SecurityBranchCache security theme completely deserves a separate topic, so if it’s interesting for Habr readers, I’m ready to write about BranchCache security in more detail. In the meantime, I would like to mention just a few important points.
First, BranchCache does not provide any special protective measures when transferring data from a remote server to a branch office. If, for example, a file is downloaded via HTTP, not HTTPS, then the body of the file is transmitted in clear text, and BranchCache, for its part, does not add any encryption for the data.
Secondly, the cache itself, that is, the file on the hard disk in which the cached blocks are stored, is not encrypted. If you need additional security measures, you can use the appropriate tools, for example, built-in Windows EFS or BitLocker.

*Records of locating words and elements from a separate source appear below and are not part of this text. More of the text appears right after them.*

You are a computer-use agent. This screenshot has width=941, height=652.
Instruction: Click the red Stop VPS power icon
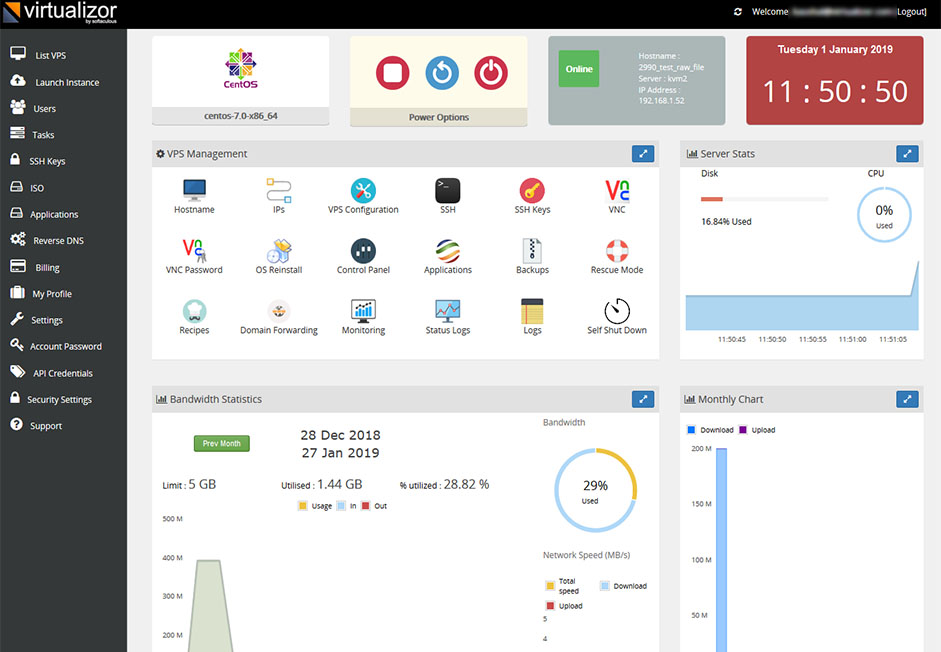(x=393, y=73)
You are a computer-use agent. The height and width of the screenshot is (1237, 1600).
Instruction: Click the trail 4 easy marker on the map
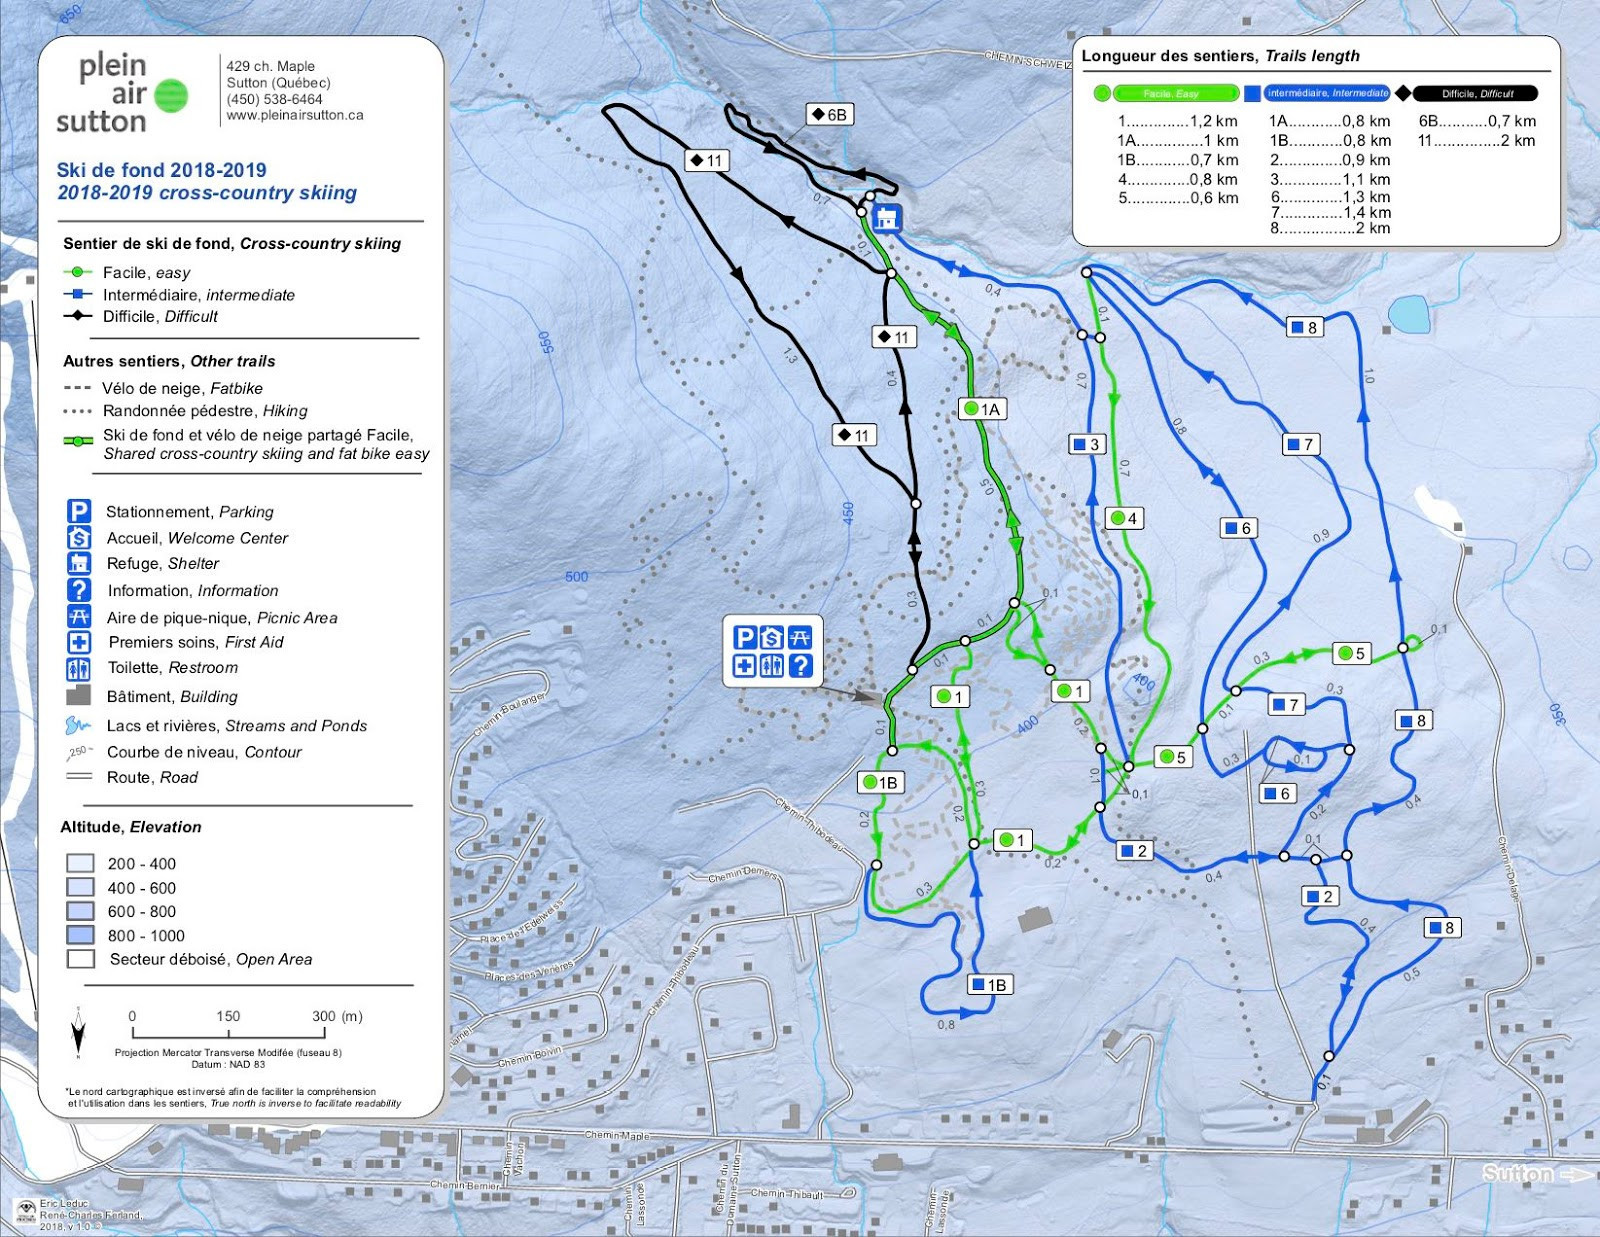(x=1124, y=518)
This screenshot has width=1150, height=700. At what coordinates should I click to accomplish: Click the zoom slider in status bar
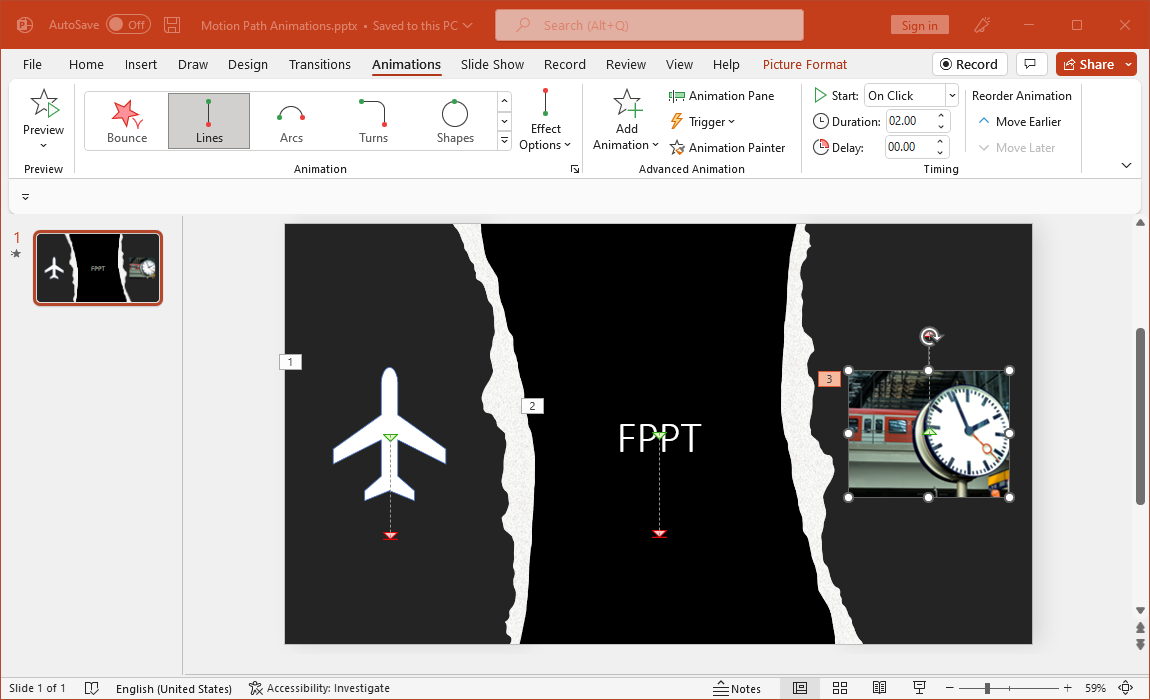tap(987, 688)
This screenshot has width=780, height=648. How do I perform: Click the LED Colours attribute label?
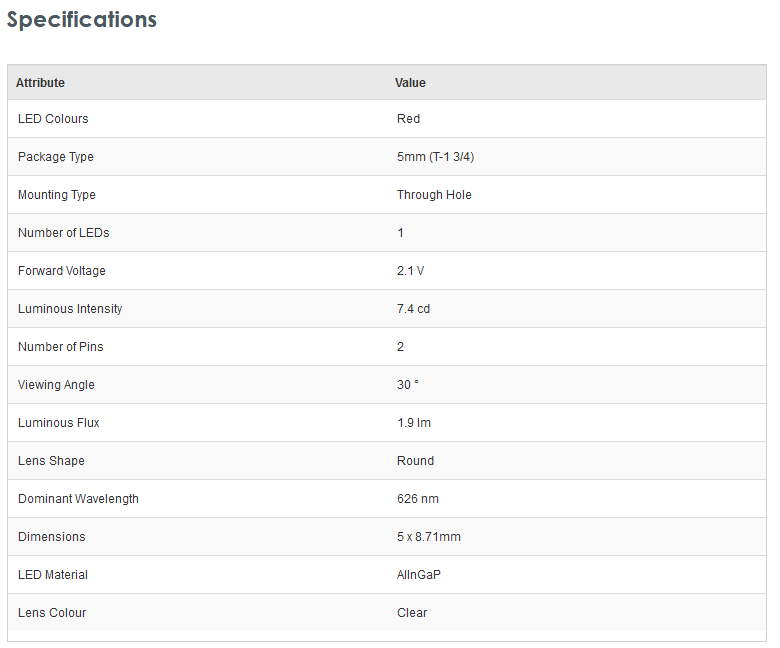[x=53, y=119]
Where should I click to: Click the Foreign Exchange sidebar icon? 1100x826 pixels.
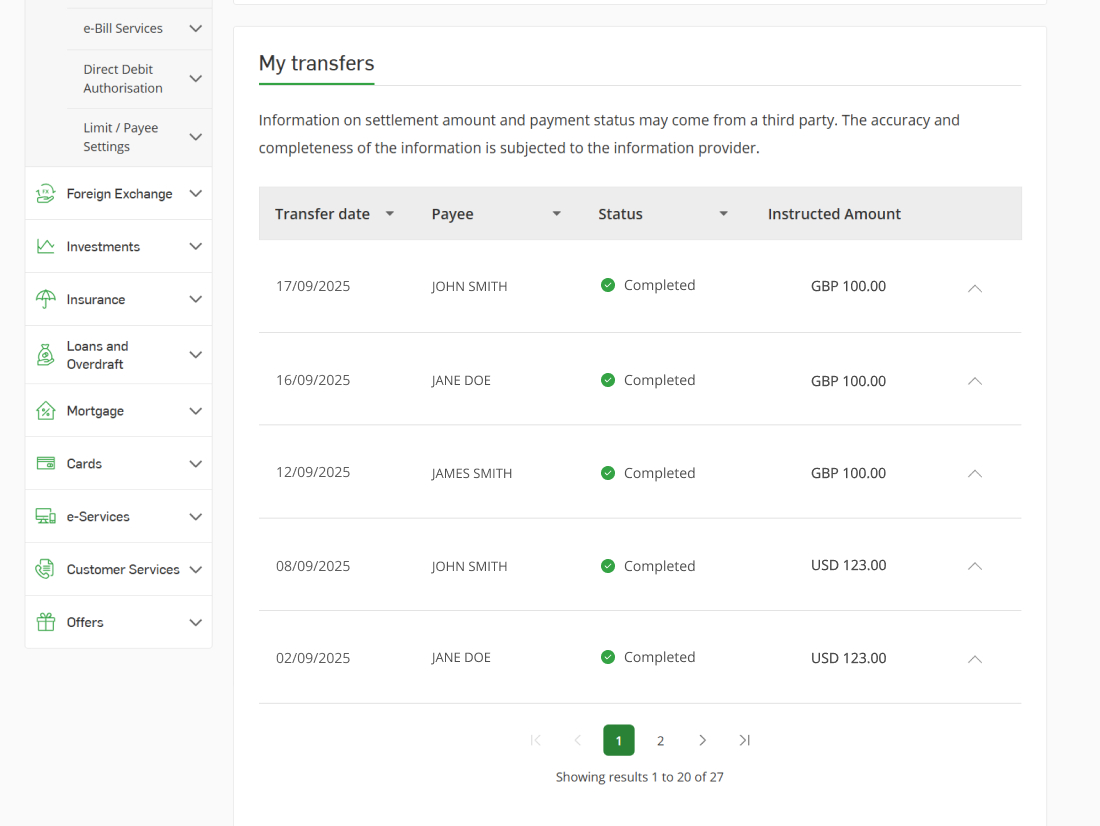[45, 194]
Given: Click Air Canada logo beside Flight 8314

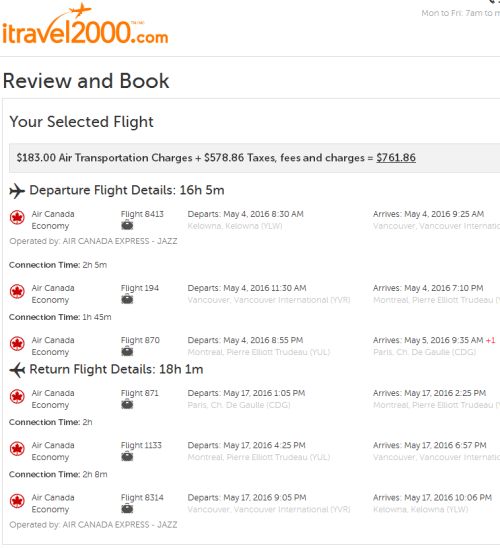Looking at the screenshot, I should click(17, 501).
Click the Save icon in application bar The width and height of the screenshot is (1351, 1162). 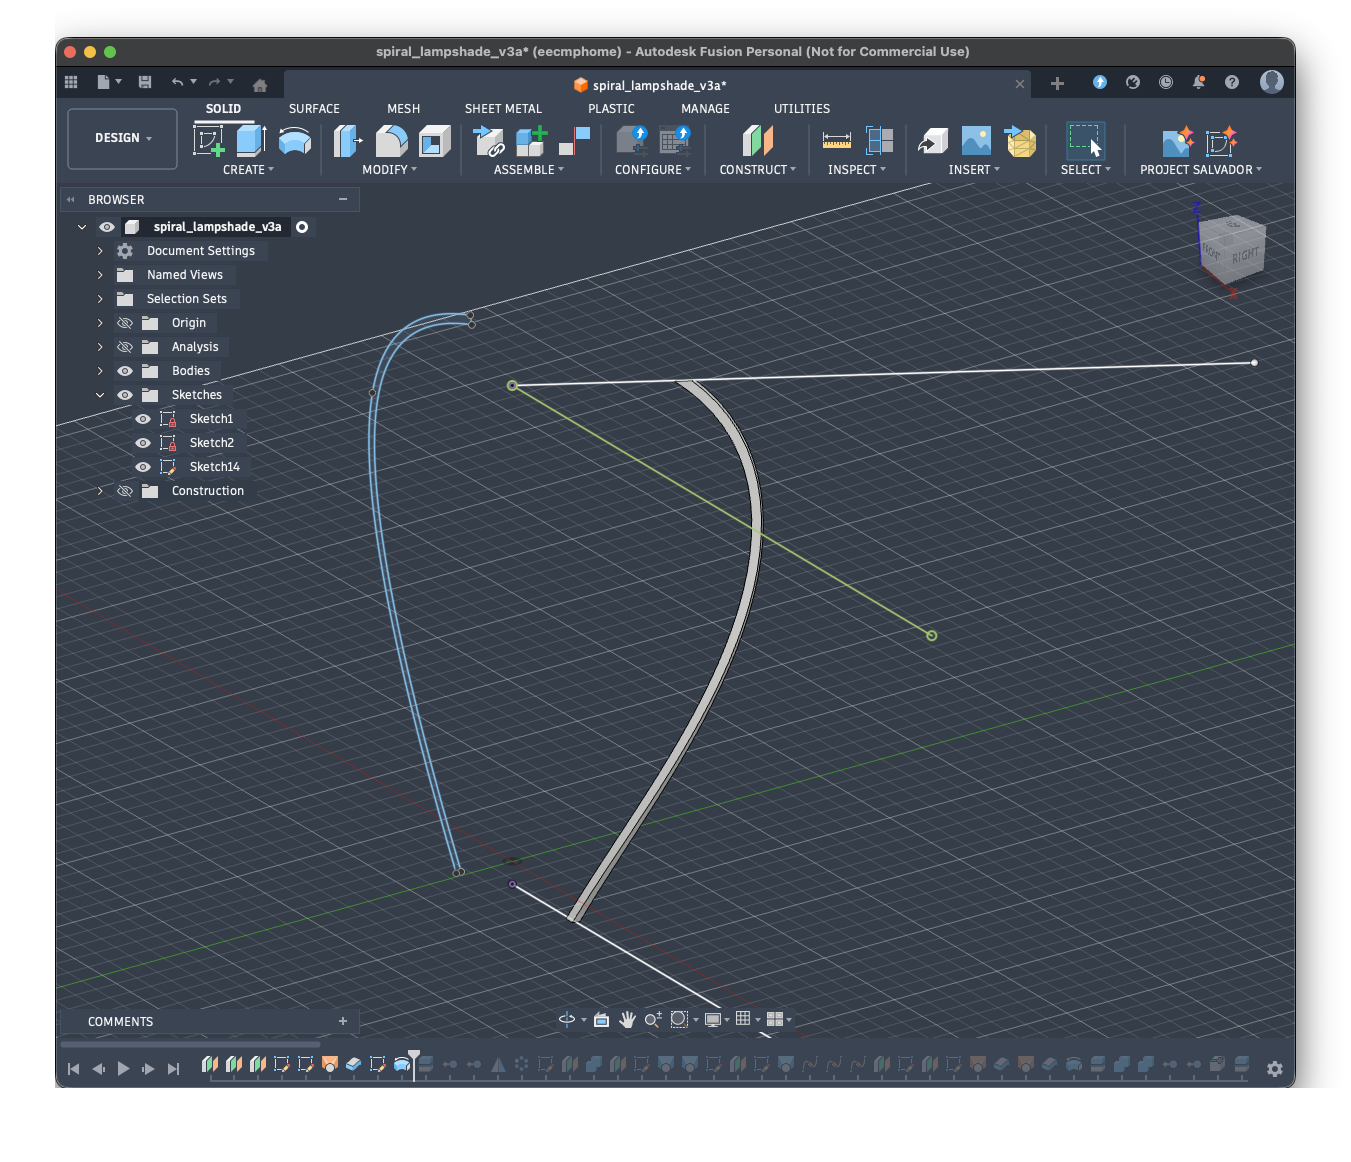point(144,82)
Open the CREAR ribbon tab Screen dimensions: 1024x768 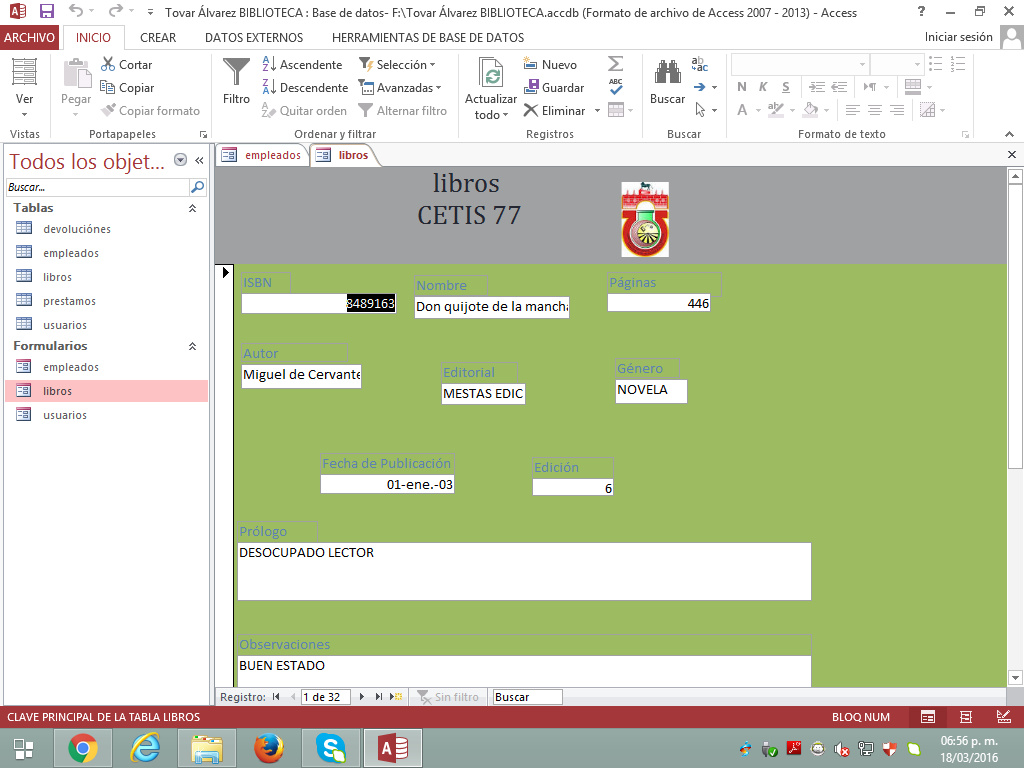pos(158,37)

Finally, BranchCache security mechanisms take effect when exchanging information with “neighboring” computers or a server with a dedicated cache. All requests and responses in the framework of such an exchange are encrypted to prevent intentional substitution of incorrect data from the attacker.
Summing up, I would like to emphasize BranchCache again:
- reduces the load on the WAN-channels connecting the branches of the enterprise, and reduces the associated costs;
- increases the response rate of applications in the branches;
- is a built-in feature of Windows 7 and Windows Server 2008 R2 and is controlled by standard tools.